There’s no point disliking Laura — that will only harm me and leave her completely unscathed. I have to be careful about negativity. So I’m told. I have my instructions and they are detailed and numerous — I am to breathe in faith and breathe out fear and not overthink and … Fuck it — the list’s too long. It’s too long for today. I don’t like today. This has been a rubbish twenty-four hours so far and I would like a new lot.

‘And I don’t really go into town. I mean I will today, sort of. But I don’t need to, not often.’ The water tumbled and purled and was a blessing — this must, in fact, feel like successful blessing: comfort and sweetness and clean warmth.

I’ve been advised that I should be tolerant of others and respect their needs.
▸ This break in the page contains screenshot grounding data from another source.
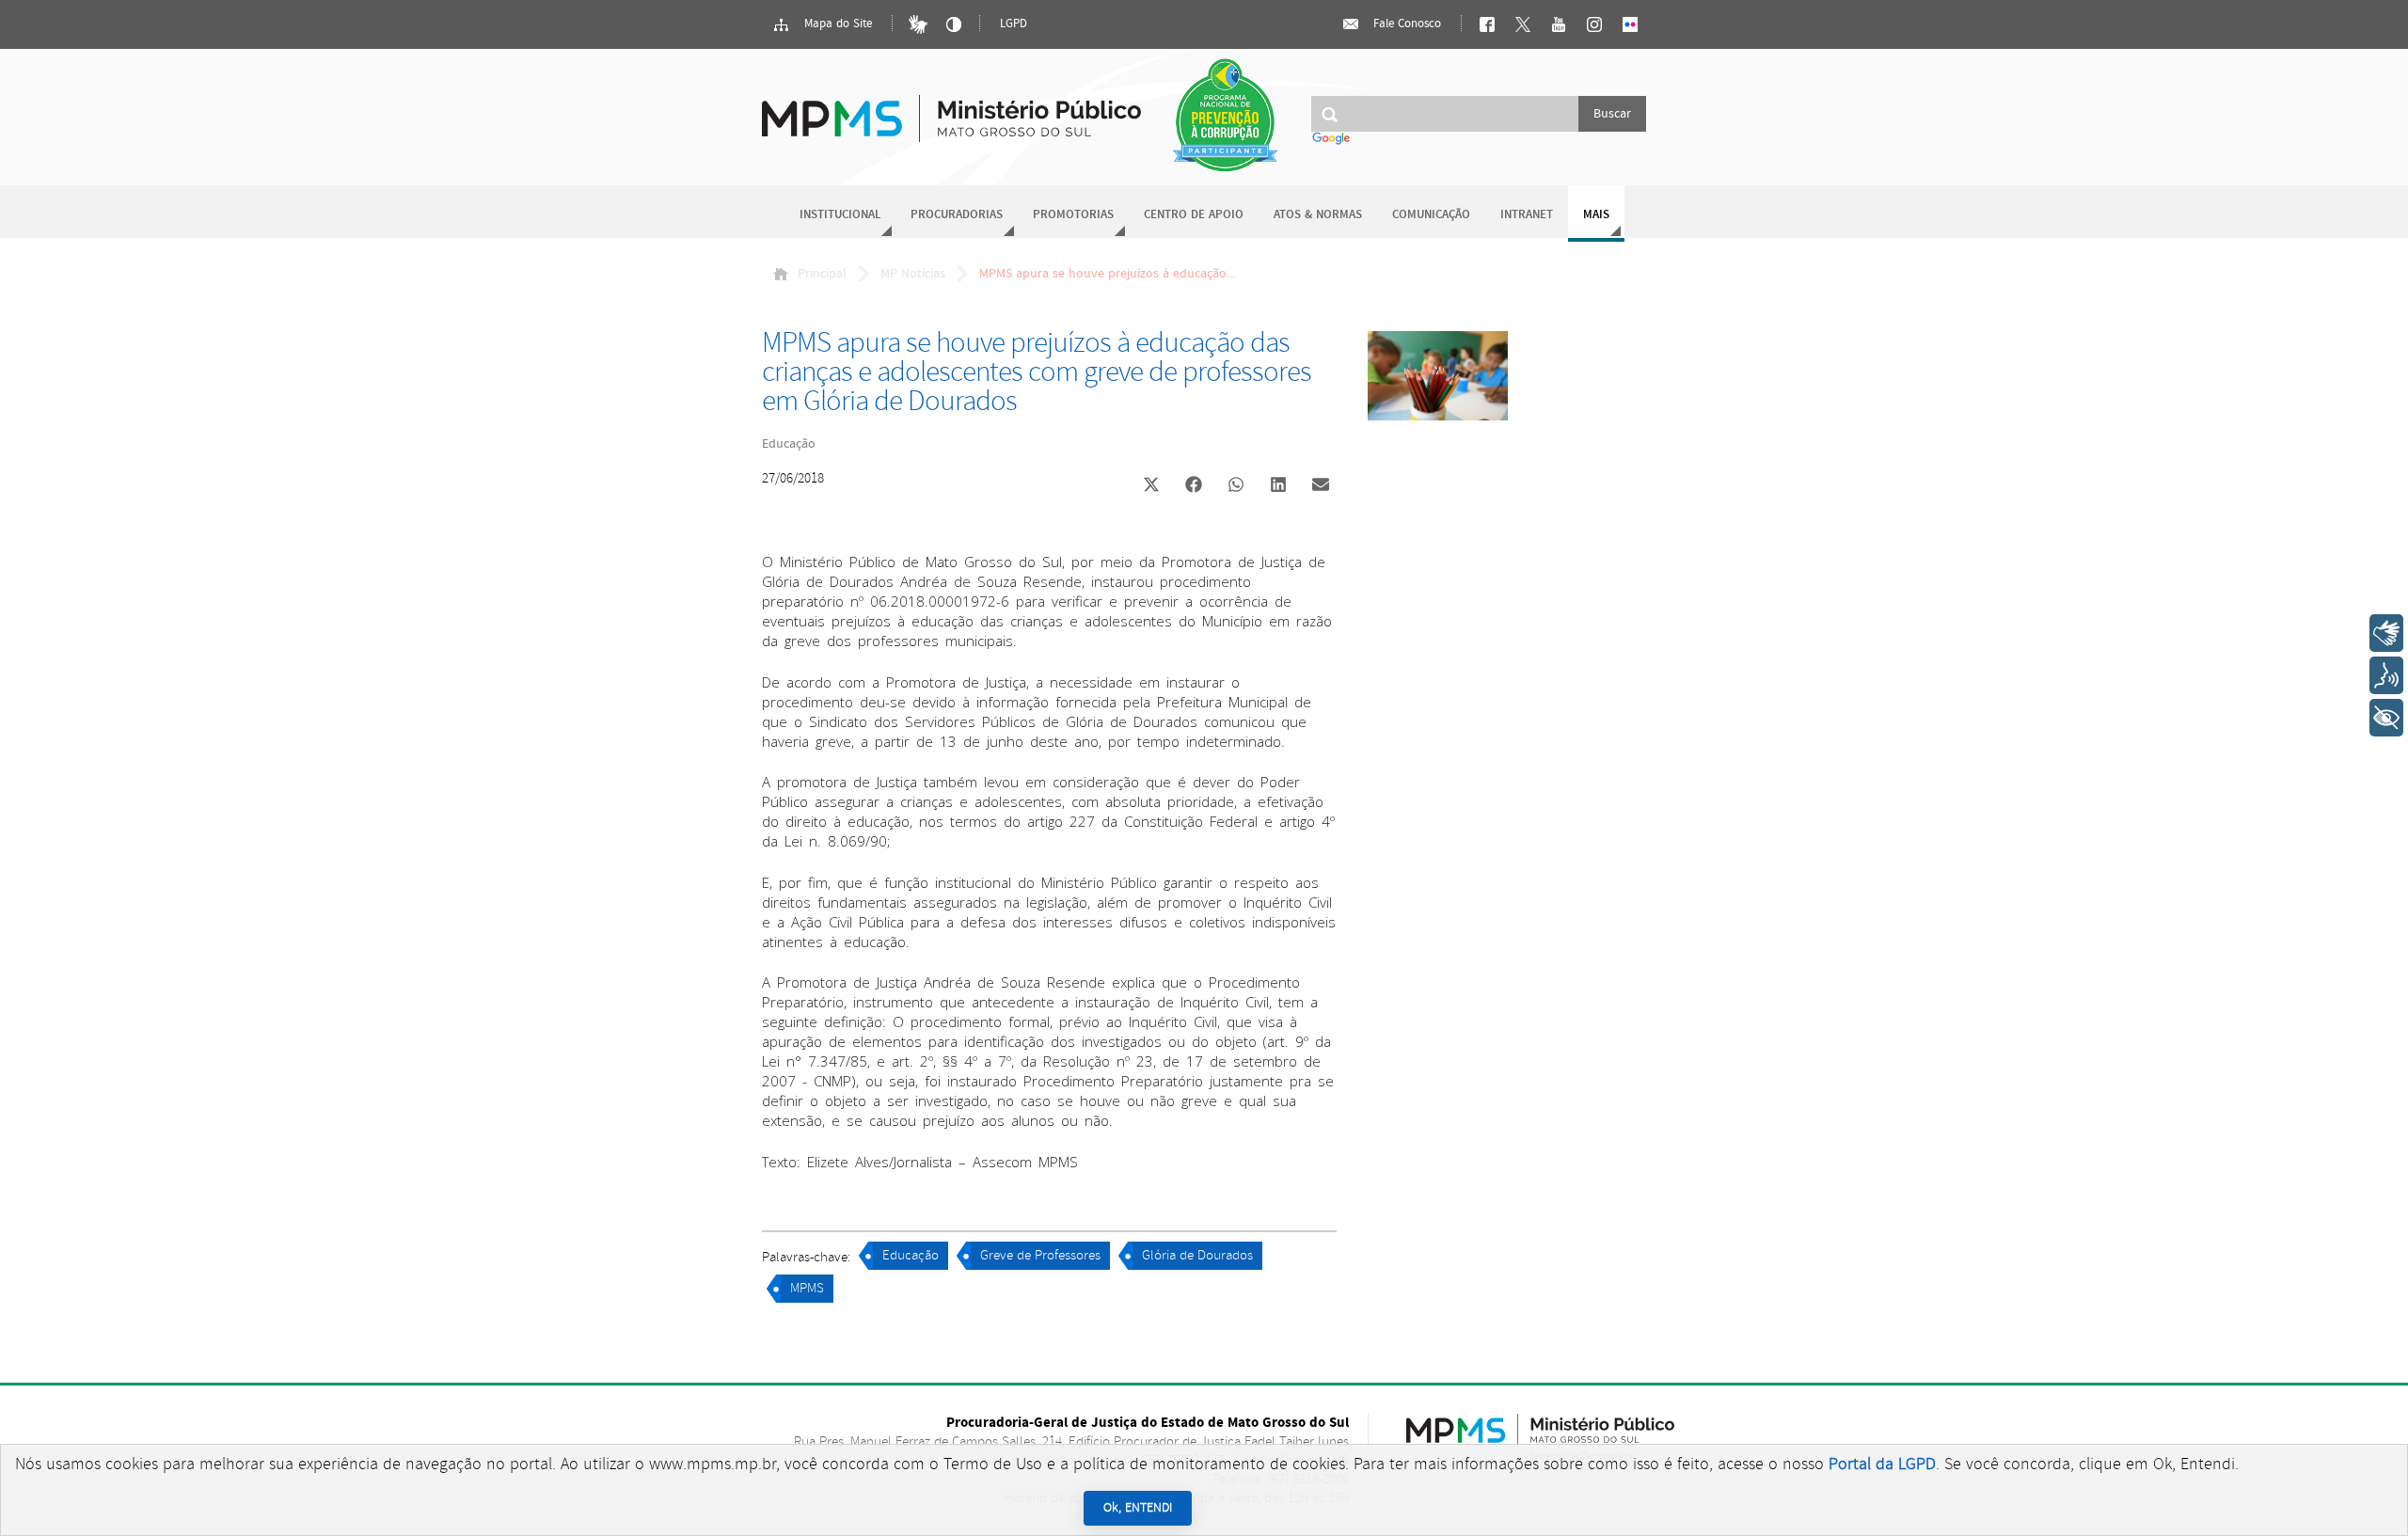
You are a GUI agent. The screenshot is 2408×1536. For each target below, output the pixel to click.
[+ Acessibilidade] (2386, 717)
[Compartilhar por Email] (1320, 486)
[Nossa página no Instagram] (1594, 24)
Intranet (1526, 215)
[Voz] (2386, 675)
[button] (1150, 486)
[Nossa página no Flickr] (1630, 24)
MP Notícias (912, 273)
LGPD (1013, 24)
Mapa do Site (836, 24)
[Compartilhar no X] (1151, 486)
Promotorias (1073, 215)
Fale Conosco (1405, 24)
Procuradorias (957, 215)
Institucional (840, 215)
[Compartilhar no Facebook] (1193, 486)
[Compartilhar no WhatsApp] (1236, 486)
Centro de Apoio (1194, 215)
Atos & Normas (1318, 215)
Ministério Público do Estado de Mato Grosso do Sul (951, 108)
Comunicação (1431, 215)
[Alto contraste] (954, 24)
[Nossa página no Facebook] (1487, 24)
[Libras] (918, 24)
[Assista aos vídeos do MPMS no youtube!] (1559, 24)
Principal (822, 273)
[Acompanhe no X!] (1523, 24)
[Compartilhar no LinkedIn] (1278, 486)
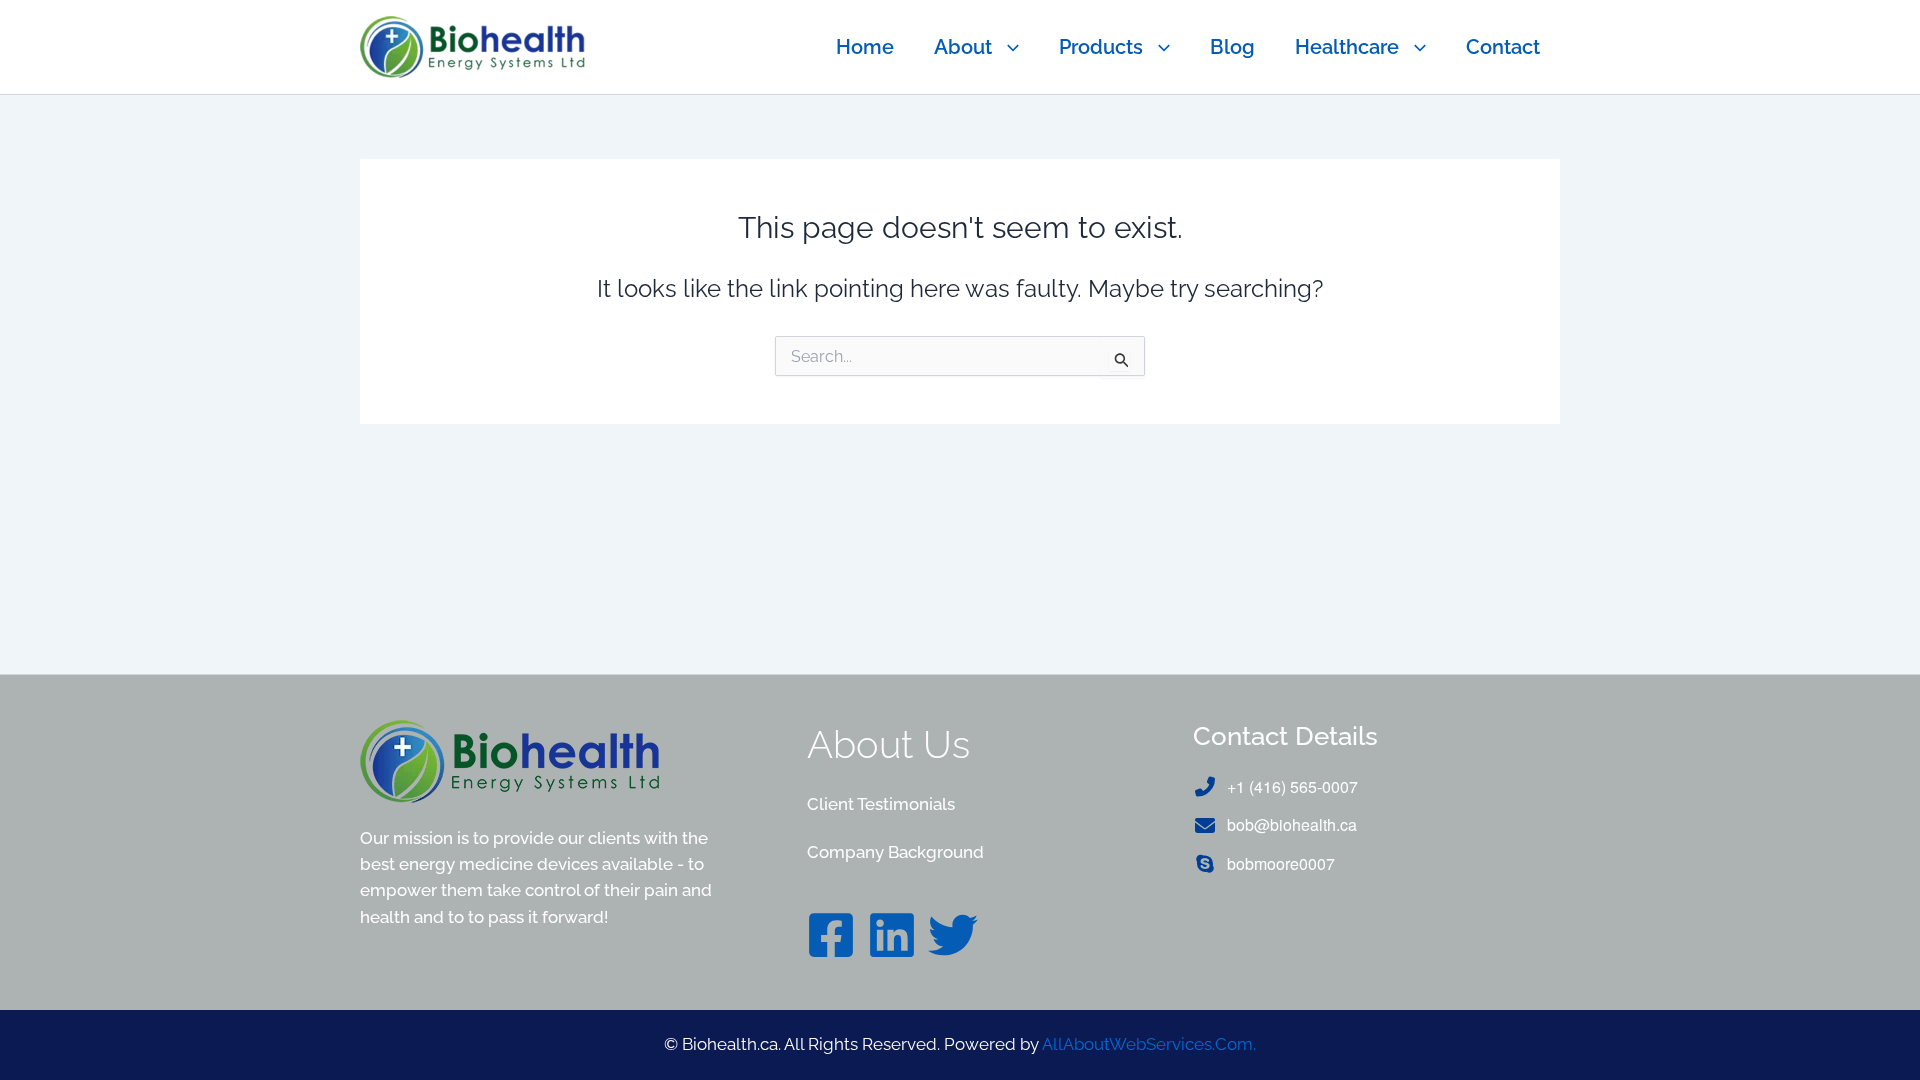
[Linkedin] (892, 935)
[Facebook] (831, 935)
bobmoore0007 (1281, 863)
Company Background (895, 852)
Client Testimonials (881, 804)
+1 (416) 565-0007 (1292, 786)
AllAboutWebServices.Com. (1149, 1044)
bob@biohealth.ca (1292, 824)
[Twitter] (953, 935)
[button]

I also have to be tolerant of myself and respect mine.

‘When you start to understand your own body, Meg …’

Meg knew she shouldn’t snap at someone, just because she found them ridiculous and they seemed determined to press her, niggle, attract loathing. Meg suspected that Laura wanted to make a reason for some kind of fight, in order to then arrange — it wasn’t clear — a workplace mediation, or meditation, or some bonding ceremony: something with levels of manufactured honesty, exposure, unease.